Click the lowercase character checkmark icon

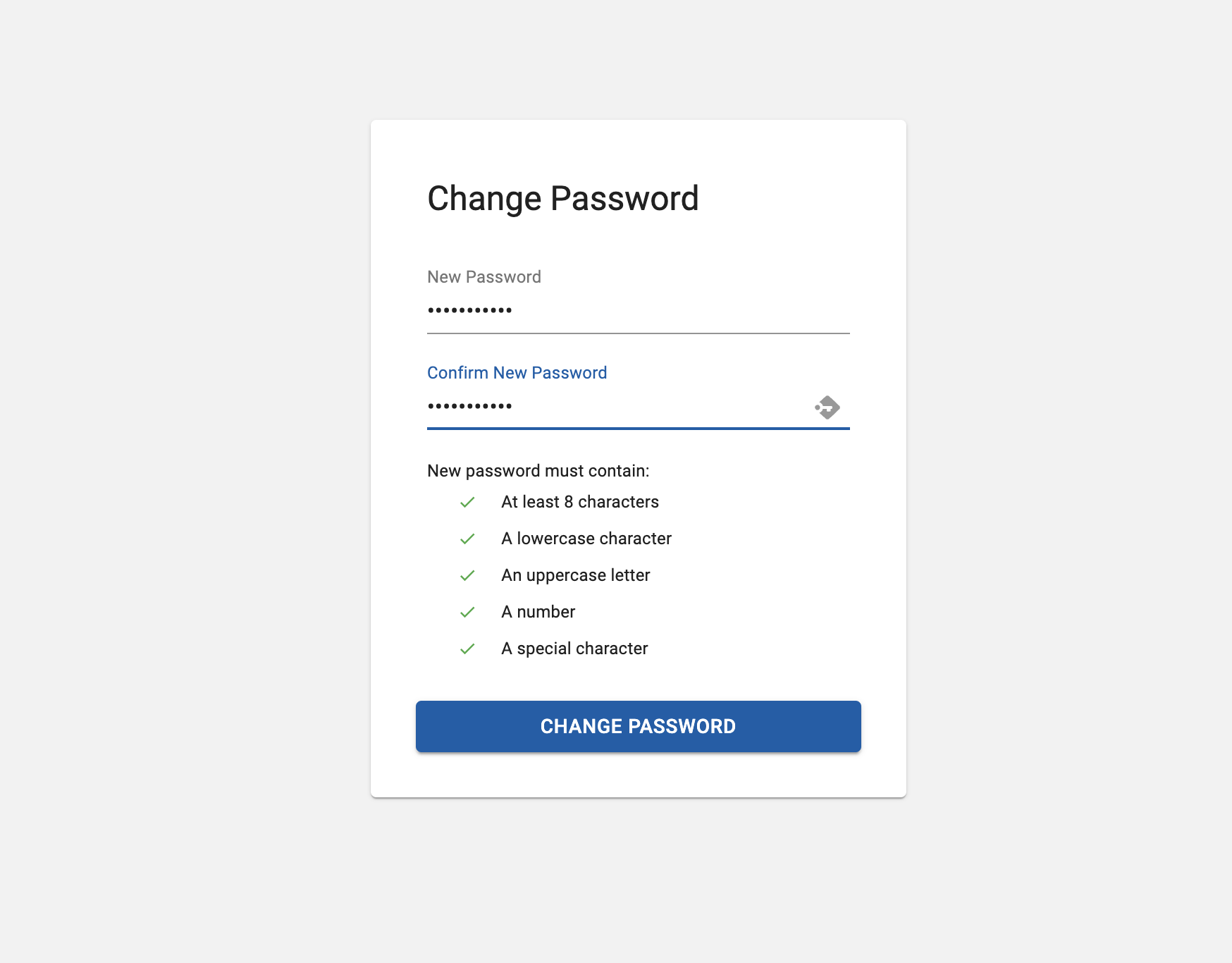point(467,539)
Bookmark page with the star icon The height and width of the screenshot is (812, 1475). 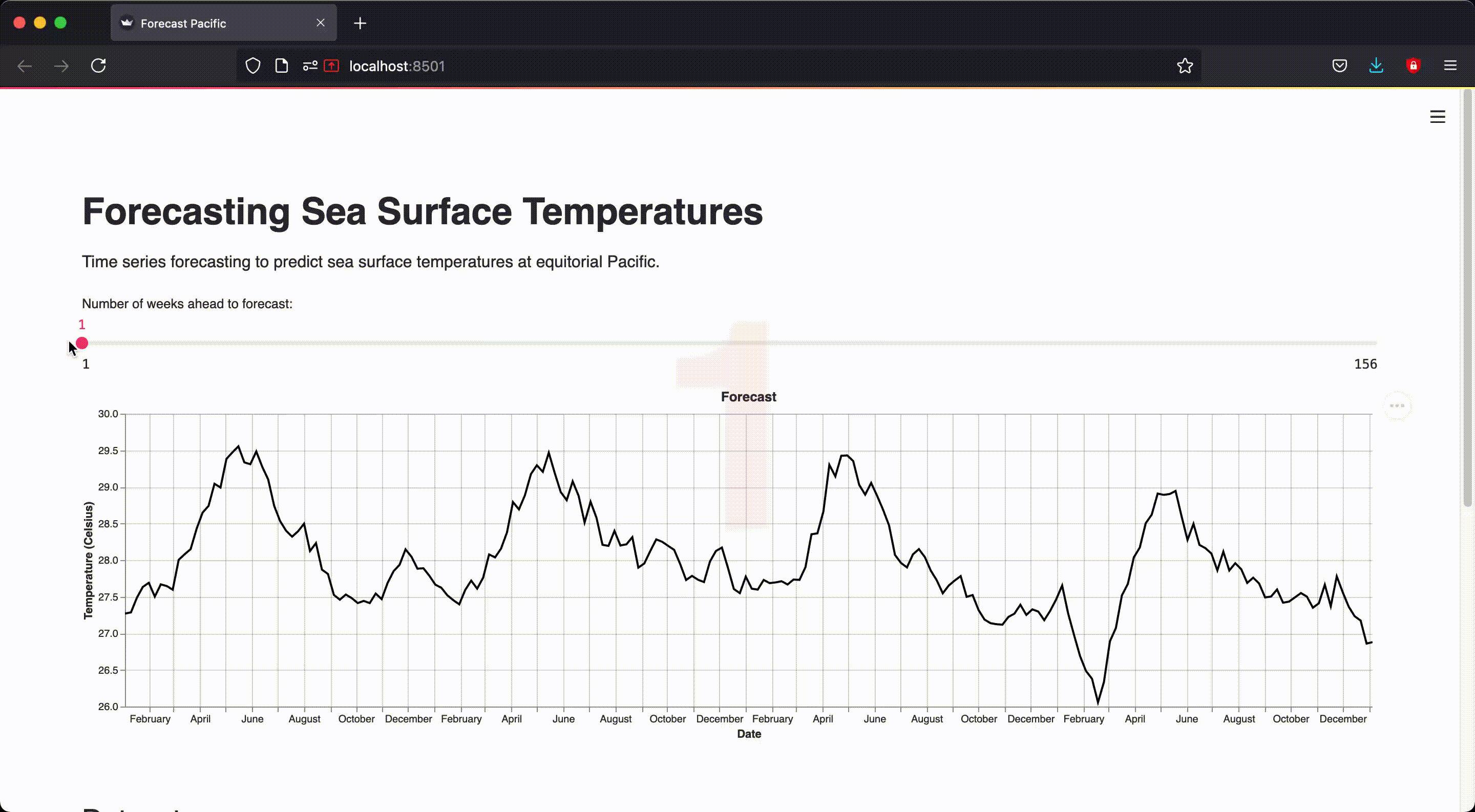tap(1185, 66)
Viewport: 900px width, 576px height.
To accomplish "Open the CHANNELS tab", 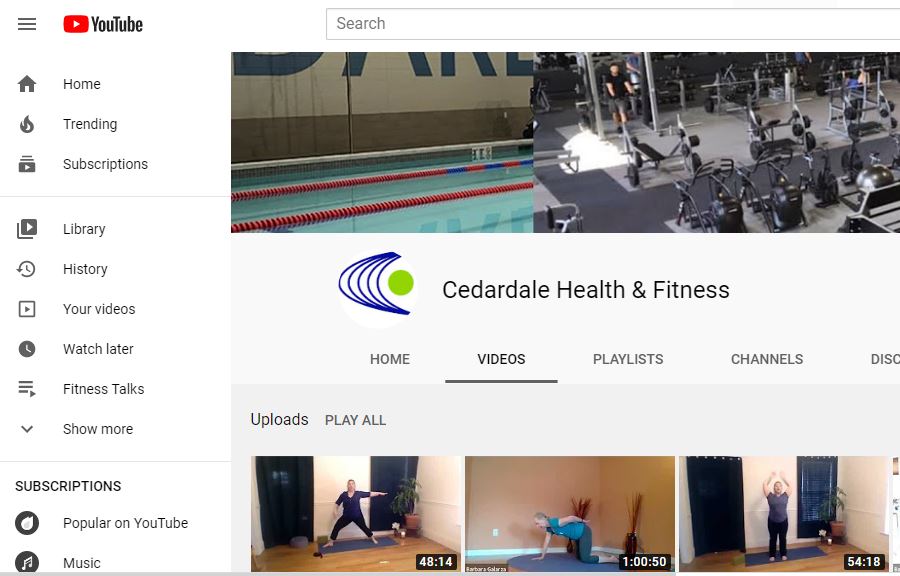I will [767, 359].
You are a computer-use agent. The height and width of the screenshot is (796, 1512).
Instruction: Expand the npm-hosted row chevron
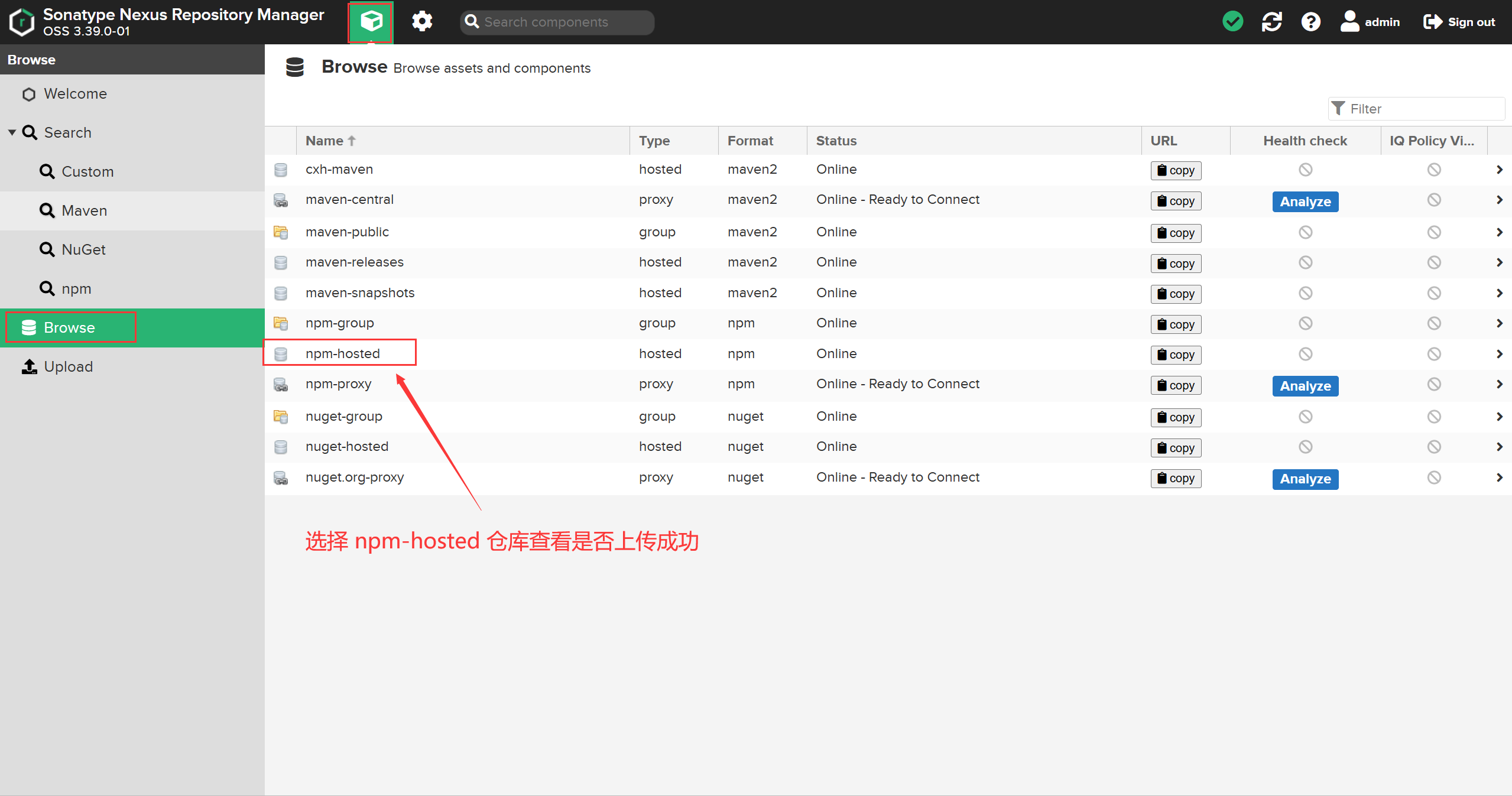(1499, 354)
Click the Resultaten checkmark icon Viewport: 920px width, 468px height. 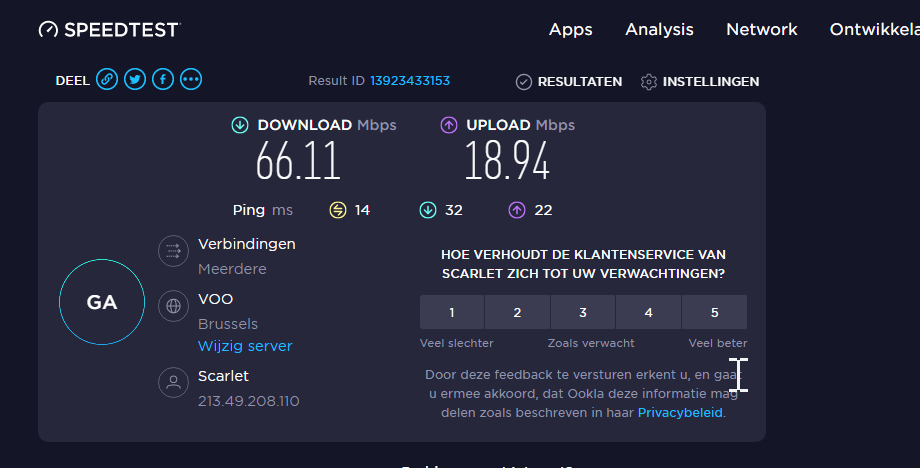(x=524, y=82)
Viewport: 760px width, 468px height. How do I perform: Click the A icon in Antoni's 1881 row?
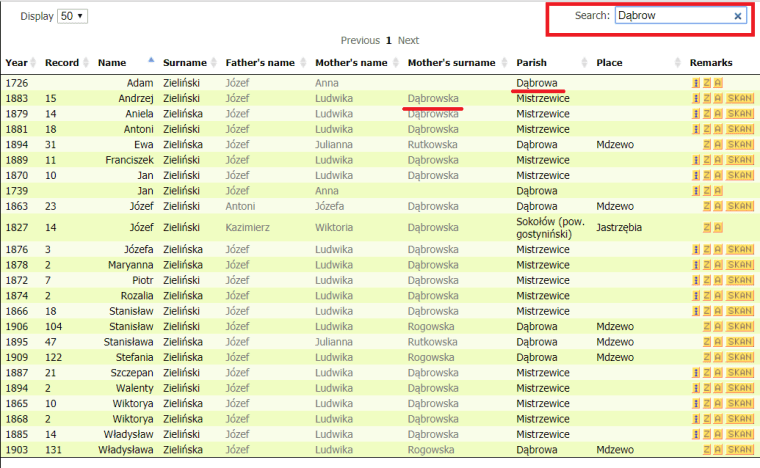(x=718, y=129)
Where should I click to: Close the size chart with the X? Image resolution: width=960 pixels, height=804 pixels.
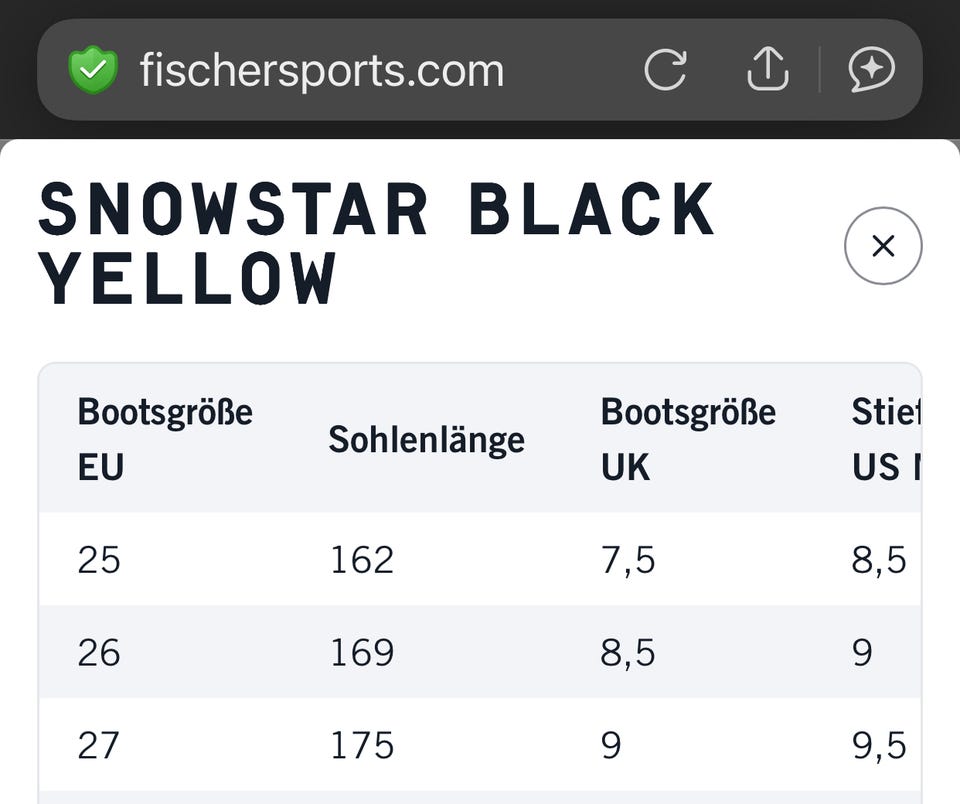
━━━━━━━━━━
> REQUIREMENT
Write out the entries word for word, from the line containing "Viewport: 760px width, 468px" through the end of the entries, including both ends. Leave the pictures out of your copy.

> THE COMPLETED TASK
Viewport: 760px width, 468px height. How do I perform: Click the A icon in Antoni's 1881 row?
(x=718, y=129)
Where should I click to: Close the size chart with the X? Image resolution: width=960 pixels, height=804 pixels.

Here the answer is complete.